Repeat exactly the lines of the entries below from the one with "Business and economy (31, 395)" through the one with "Financial assistance for immediate", both ends included, and nothing else.

Excerpts from a dataset
+++++
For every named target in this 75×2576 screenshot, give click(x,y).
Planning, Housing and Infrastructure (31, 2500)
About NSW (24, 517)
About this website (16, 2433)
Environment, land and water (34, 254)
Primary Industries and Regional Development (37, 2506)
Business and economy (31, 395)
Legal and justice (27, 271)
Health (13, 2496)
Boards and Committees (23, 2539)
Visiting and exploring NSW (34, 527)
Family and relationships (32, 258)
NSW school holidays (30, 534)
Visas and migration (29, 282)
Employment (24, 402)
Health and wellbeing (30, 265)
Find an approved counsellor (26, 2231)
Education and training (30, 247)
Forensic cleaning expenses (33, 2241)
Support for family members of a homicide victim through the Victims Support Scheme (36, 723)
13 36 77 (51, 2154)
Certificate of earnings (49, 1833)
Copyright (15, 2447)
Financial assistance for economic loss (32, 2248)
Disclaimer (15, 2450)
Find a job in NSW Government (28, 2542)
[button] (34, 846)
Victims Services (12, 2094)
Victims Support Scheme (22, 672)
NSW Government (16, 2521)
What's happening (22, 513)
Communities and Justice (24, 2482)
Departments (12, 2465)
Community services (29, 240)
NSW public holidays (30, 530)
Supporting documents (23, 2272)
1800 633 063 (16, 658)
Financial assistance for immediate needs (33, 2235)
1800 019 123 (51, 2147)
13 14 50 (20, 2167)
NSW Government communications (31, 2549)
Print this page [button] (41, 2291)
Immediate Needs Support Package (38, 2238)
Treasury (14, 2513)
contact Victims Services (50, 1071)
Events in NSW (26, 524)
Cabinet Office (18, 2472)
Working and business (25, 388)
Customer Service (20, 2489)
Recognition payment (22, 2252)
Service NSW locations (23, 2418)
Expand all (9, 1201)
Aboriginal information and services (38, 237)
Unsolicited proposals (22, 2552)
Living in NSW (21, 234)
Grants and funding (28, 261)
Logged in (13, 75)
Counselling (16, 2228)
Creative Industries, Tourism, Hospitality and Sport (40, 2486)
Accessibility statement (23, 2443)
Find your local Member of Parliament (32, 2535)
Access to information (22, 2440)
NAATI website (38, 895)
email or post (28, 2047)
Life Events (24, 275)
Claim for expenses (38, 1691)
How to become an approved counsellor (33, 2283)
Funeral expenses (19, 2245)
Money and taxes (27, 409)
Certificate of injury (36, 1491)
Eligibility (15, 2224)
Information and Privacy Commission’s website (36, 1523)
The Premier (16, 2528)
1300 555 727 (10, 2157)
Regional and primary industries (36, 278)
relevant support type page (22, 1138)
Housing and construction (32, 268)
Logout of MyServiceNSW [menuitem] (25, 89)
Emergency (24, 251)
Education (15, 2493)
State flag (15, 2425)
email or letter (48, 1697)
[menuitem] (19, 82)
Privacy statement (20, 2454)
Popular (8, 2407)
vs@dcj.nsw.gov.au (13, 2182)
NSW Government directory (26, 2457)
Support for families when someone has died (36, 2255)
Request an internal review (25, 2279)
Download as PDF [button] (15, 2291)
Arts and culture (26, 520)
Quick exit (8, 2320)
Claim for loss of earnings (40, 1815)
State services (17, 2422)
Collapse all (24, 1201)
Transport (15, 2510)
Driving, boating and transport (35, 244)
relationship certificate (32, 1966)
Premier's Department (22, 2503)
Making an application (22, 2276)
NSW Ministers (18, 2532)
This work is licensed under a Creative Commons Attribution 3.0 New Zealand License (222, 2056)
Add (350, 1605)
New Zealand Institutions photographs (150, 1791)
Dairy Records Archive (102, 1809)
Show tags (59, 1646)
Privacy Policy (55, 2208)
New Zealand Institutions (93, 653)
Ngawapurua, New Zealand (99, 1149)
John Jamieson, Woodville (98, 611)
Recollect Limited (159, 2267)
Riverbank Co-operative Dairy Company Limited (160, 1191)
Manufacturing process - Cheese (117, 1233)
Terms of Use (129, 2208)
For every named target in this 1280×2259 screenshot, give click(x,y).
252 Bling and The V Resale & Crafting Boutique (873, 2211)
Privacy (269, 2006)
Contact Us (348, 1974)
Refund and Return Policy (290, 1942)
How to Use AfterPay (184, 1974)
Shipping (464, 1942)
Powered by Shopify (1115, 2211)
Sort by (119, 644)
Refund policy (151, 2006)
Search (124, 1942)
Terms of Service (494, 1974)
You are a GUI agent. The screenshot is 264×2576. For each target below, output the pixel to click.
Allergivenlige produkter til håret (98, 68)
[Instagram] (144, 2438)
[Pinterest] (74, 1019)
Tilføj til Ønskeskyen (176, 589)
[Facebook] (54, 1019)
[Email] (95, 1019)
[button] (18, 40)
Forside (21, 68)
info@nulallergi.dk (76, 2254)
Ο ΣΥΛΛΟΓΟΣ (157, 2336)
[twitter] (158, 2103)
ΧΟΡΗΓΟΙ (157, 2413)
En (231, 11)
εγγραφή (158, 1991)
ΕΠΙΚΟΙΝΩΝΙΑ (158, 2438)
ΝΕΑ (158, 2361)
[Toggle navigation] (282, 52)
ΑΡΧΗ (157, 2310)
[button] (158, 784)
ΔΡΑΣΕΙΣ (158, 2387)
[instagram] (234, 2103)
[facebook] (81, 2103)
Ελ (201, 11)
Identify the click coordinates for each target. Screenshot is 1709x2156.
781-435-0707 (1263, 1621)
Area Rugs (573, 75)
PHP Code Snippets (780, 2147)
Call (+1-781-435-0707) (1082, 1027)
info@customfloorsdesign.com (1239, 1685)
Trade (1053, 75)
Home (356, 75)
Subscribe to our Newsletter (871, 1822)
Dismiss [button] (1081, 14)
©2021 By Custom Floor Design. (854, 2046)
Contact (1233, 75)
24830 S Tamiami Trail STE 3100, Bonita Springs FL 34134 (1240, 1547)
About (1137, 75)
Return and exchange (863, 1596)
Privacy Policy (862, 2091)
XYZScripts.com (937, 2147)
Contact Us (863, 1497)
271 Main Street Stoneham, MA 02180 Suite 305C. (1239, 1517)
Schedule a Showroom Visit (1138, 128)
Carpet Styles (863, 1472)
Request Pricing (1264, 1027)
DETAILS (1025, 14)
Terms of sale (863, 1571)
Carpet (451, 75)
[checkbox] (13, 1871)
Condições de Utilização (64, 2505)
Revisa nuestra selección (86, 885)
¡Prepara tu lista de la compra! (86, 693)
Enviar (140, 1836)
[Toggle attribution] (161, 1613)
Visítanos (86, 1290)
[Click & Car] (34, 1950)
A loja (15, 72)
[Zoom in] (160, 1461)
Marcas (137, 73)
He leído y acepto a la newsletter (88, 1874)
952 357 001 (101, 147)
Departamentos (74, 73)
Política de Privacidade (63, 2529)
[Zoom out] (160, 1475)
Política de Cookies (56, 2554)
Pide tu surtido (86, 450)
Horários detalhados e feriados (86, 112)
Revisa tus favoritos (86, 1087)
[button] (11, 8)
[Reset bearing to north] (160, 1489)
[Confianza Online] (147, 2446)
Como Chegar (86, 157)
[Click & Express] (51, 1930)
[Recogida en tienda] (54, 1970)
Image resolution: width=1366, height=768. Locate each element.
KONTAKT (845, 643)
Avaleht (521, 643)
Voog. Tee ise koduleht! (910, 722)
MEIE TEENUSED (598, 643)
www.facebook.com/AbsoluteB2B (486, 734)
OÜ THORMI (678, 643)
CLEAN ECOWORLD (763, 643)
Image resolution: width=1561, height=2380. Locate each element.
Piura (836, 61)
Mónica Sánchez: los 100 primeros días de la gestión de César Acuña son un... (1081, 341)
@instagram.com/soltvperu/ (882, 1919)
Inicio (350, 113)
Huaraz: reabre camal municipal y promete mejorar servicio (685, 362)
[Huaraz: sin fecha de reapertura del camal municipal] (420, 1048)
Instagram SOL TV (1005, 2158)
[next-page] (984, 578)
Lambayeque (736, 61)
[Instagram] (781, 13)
+++++
**Result of this exercise:**
Business and economy (31, 395)
Legal and justice (27, 271)
Health (13, 2496)
Boards and Committees (23, 2539)
Visiting and exploring NSW (34, 527)
Family and relationships (32, 258)
NSW school holidays (30, 534)
Visas and migration (29, 282)
Employment (24, 402)
Health and wellbeing (30, 265)
Find an approved counsellor (26, 2231)
Education and training (30, 247)
Forensic cleaning expenses (33, 2241)
Support for family members of a homicide victim through the Victims Support Scheme (36, 723)
13 36 77 (51, 2154)
Certificate of earnings (49, 1833)
Copyright (15, 2447)
Financial assistance for economic loss (32, 2248)
Disclaimer (15, 2450)
Find a job in NSW Government (28, 2542)
[button] (34, 846)
Victims Services (12, 2094)
Victims Support Scheme (22, 672)
NSW Government (16, 2521)
What's happening (22, 513)
Communities and Justice (24, 2482)
Departments (12, 2465)
Community services (29, 240)
NSW public holidays (30, 530)
Supporting documents (23, 2272)
1800 633 063 (16, 658)
Financial assistance for immediate needs (33, 2235)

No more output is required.